REPORTING OF FRAUDS BY AUDITORS
During the year under review, neither the statutory auditors nor the secretarial
auditor have reported to the Audit Committee under Section 143(12) of the Companies Act,
2013 any instances of fraud committed against your Company by its officers and employees,
details of which would need to be mentioned in the Board's Report.

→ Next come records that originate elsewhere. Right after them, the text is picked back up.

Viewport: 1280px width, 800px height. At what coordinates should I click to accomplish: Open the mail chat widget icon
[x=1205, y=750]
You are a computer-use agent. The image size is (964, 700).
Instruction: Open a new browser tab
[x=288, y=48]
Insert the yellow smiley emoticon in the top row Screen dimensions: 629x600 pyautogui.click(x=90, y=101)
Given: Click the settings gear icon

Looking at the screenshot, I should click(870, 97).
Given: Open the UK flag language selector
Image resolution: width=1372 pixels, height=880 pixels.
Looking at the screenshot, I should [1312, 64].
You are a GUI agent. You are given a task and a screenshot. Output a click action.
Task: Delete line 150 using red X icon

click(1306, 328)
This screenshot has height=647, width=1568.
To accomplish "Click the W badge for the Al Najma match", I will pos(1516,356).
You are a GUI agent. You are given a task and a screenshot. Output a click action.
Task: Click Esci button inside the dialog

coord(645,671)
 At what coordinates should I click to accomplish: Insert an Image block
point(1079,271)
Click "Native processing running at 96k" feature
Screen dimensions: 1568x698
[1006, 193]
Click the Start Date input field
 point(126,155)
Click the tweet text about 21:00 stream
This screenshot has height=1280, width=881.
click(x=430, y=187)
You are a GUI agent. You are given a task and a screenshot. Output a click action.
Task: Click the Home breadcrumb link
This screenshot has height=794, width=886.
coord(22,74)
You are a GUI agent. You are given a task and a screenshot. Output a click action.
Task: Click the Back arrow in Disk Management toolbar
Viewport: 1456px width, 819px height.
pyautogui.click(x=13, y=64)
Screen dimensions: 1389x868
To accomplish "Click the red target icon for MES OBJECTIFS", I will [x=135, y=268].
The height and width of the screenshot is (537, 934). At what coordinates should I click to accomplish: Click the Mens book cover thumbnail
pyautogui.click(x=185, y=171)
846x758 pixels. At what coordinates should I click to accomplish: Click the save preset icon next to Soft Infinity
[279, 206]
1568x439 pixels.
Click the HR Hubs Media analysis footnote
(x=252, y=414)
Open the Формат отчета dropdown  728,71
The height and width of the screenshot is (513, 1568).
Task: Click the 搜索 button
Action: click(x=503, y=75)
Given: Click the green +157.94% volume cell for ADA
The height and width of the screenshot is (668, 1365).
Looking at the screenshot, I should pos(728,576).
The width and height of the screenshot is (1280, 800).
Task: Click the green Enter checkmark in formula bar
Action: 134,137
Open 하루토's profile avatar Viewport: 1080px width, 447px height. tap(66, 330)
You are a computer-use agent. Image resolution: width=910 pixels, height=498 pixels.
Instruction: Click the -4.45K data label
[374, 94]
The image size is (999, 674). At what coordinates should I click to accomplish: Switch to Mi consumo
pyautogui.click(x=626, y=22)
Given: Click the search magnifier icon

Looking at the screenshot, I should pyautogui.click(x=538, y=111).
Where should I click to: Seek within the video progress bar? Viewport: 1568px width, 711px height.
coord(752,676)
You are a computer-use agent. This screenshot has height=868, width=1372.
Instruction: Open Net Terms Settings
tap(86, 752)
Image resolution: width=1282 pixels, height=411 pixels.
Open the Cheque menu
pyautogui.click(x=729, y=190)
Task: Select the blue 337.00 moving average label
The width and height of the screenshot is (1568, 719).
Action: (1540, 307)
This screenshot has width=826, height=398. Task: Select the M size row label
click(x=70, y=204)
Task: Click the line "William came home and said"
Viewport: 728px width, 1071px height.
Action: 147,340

PREVENTION OF INSIDER TRADING:
In January 2015, SEBI notified the SEBI (Prohibition of insider trading) Regulations,
2015 which came into effect from May 15, 2015. Pursuant thereto, the Company has
formulated and adopted a new Code for the Prevention of Insider Trading. The Company has
adopted a Code of Conduct for the Prevention of Insider Trading with a view to regulate
trading in securities by the Directors and designated employees of the Company. The Code
requires pre-clearance for dealing in the Company's shares and prohibits the purchase or
sale of Company shares by the Directors and the designated employees while in possession
of unpublished price sensitive information in relation to the Company and during the
period when the Trading Window is closed. The Board is responsible for the implementation
of the Code.
All Directors and the designated employees have confirmed compliance with the Code.
OTHER DICLOSURES:
Your directors state that no disclosure or reporting is required in respect of the
following items as there were no transactions on these items during the year under review:
Your Company has not issued any shares with differential voting.
Your Company has not issued any sweat equity shares.
There was no revision in the financial statements.
There has been no change in the nature of business of your Company.
APPRECIATIONS:
Your Company and its Directors wish to extend their sincerest thanks to the Members of
the Company, Bankers, State Government, Local Bodies, Customers, Suppliers, Executives,
Staff and workers at all levels for their continuous co-operation and assistance.